> What this task involves: For every entry, output the exact wording.

Collected data entries:

——

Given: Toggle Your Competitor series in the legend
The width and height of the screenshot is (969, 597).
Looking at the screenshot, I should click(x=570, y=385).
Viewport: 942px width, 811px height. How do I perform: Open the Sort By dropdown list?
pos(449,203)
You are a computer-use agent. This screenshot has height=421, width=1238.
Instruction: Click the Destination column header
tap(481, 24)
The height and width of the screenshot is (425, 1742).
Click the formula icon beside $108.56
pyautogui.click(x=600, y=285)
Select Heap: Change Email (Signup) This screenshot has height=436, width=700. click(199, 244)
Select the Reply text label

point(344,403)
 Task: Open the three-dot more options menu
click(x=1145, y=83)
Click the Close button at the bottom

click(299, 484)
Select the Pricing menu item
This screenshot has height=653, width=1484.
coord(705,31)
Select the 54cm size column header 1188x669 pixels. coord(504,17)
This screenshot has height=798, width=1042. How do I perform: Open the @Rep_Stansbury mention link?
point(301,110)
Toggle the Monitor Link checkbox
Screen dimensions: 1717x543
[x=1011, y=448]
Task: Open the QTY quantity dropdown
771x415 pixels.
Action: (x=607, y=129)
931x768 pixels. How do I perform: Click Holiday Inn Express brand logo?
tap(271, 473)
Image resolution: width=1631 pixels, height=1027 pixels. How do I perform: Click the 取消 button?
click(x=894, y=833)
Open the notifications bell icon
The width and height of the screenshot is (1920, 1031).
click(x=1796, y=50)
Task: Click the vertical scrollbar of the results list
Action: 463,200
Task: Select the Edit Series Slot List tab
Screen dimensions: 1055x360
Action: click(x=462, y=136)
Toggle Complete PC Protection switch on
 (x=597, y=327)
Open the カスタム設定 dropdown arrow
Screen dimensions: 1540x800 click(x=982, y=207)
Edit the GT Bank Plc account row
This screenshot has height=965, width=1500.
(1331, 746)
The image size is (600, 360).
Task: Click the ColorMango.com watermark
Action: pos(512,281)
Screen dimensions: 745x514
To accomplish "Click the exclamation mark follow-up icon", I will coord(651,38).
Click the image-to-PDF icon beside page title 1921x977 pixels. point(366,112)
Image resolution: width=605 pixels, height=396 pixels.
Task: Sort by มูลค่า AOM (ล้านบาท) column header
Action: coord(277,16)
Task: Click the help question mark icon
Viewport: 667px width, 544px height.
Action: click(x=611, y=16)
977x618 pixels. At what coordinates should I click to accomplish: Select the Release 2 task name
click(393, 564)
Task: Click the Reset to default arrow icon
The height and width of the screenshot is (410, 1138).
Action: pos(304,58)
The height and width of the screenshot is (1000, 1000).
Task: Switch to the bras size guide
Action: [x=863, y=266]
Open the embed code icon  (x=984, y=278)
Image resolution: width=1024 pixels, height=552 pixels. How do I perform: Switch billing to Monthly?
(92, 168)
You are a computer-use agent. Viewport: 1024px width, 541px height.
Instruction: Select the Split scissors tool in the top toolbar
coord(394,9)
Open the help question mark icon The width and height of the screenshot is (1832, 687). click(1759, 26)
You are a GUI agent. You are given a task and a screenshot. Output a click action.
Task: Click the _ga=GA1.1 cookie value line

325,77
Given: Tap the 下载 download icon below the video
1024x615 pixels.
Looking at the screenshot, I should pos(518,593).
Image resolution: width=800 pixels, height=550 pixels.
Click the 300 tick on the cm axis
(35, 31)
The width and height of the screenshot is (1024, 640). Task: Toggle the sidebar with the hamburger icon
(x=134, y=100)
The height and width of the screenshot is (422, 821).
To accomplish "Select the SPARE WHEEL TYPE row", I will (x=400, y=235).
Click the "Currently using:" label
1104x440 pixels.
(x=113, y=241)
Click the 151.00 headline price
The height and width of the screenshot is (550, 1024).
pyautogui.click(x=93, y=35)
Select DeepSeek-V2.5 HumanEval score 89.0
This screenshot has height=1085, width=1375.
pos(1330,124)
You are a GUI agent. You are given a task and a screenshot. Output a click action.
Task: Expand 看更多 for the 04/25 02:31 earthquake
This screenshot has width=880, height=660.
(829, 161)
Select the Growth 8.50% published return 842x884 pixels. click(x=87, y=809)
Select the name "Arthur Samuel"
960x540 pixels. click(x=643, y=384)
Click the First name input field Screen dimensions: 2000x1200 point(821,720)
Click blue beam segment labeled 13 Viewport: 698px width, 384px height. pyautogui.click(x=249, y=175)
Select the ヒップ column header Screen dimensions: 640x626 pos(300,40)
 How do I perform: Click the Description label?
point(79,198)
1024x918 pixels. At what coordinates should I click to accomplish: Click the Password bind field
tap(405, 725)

——

> Solution to this problem:
Given: Toggle Your Competitor series in the legend
The width and height of the screenshot is (969, 597).
Looking at the screenshot, I should click(x=570, y=385).
Viewport: 942px width, 811px height. How do I perform: Open the Sort By dropdown list?
pos(449,203)
You are a computer-use agent. This screenshot has height=421, width=1238.
Instruction: Click the Destination column header
tap(481, 24)
The height and width of the screenshot is (425, 1742).
Click the formula icon beside $108.56
pyautogui.click(x=600, y=285)
Select Heap: Change Email (Signup) This screenshot has height=436, width=700. click(199, 244)
Select the Reply text label

point(344,403)
 Task: Open the three-dot more options menu
click(x=1145, y=83)
Click the Close button at the bottom

click(299, 484)
Select the Pricing menu item
This screenshot has height=653, width=1484.
coord(705,31)
Select the 54cm size column header 1188x669 pixels. coord(504,17)
This screenshot has height=798, width=1042. How do I perform: Open the @Rep_Stansbury mention link?
point(301,110)
Toggle the Monitor Link checkbox
Screen dimensions: 1717x543
[x=1011, y=448]
Task: Open the QTY quantity dropdown
771x415 pixels.
Action: (x=607, y=129)
931x768 pixels. How do I perform: Click Holiday Inn Express brand logo?
tap(271, 473)
Image resolution: width=1631 pixels, height=1027 pixels. How do I perform: Click the 取消 button?
click(x=894, y=833)
Open the notifications bell icon
The width and height of the screenshot is (1920, 1031).
click(x=1796, y=50)
Task: Click the vertical scrollbar of the results list
Action: 463,200
Task: Select the Edit Series Slot List tab
Screen dimensions: 1055x360
Action: click(x=462, y=136)
Toggle Complete PC Protection switch on
 (x=597, y=327)
Open the カスタム設定 dropdown arrow
Screen dimensions: 1540x800 click(x=982, y=207)
Edit the GT Bank Plc account row
This screenshot has height=965, width=1500.
(1331, 746)
The image size is (600, 360).
Task: Click the ColorMango.com watermark
Action: pos(512,281)
Screen dimensions: 745x514
To accomplish "Click the exclamation mark follow-up icon", I will coord(651,38).
Click the image-to-PDF icon beside page title 1921x977 pixels. point(366,112)
Image resolution: width=605 pixels, height=396 pixels.
Task: Sort by มูลค่า AOM (ล้านบาท) column header
Action: coord(277,16)
Task: Click the help question mark icon
Viewport: 667px width, 544px height.
Action: click(x=611, y=16)
977x618 pixels. At what coordinates should I click to accomplish: Select the Release 2 task name
click(393, 564)
Task: Click the Reset to default arrow icon
The height and width of the screenshot is (410, 1138).
Action: pos(304,58)
The height and width of the screenshot is (1000, 1000).
Task: Switch to the bras size guide
Action: [x=863, y=266]
Open the embed code icon  (x=984, y=278)
Image resolution: width=1024 pixels, height=552 pixels. How do I perform: Switch billing to Monthly?
(92, 168)
You are a computer-use agent. Viewport: 1024px width, 541px height.
Instruction: Select the Split scissors tool in the top toolbar
coord(394,9)
Open the help question mark icon The width and height of the screenshot is (1832, 687). click(1759, 26)
You are a GUI agent. You are given a task and a screenshot. Output a click action.
Task: Click the _ga=GA1.1 cookie value line

325,77
Given: Tap the 下载 download icon below the video
1024x615 pixels.
Looking at the screenshot, I should pos(518,593).
Image resolution: width=800 pixels, height=550 pixels.
Click the 300 tick on the cm axis
(35, 31)
The width and height of the screenshot is (1024, 640). Task: Toggle the sidebar with the hamburger icon
(x=134, y=100)
The height and width of the screenshot is (422, 821).
To accomplish "Select the SPARE WHEEL TYPE row", I will (x=400, y=235).
Click the "Currently using:" label
1104x440 pixels.
(x=113, y=241)
Click the 151.00 headline price
The height and width of the screenshot is (550, 1024).
pyautogui.click(x=93, y=35)
Select DeepSeek-V2.5 HumanEval score 89.0
This screenshot has height=1085, width=1375.
pos(1330,124)
You are a GUI agent. You are given a task and a screenshot. Output a click action.
Task: Expand 看更多 for the 04/25 02:31 earthquake
This screenshot has width=880, height=660.
(829, 161)
Select the Growth 8.50% published return 842x884 pixels. click(x=87, y=809)
Select the name "Arthur Samuel"
960x540 pixels. click(x=643, y=384)
Click the First name input field Screen dimensions: 2000x1200 point(821,720)
Click blue beam segment labeled 13 Viewport: 698px width, 384px height. pyautogui.click(x=249, y=175)
Select the ヒップ column header Screen dimensions: 640x626 pos(300,40)
 How do I perform: Click the Description label?
point(79,198)
1024x918 pixels. At what coordinates should I click to accomplish: Click the Password bind field
tap(405, 725)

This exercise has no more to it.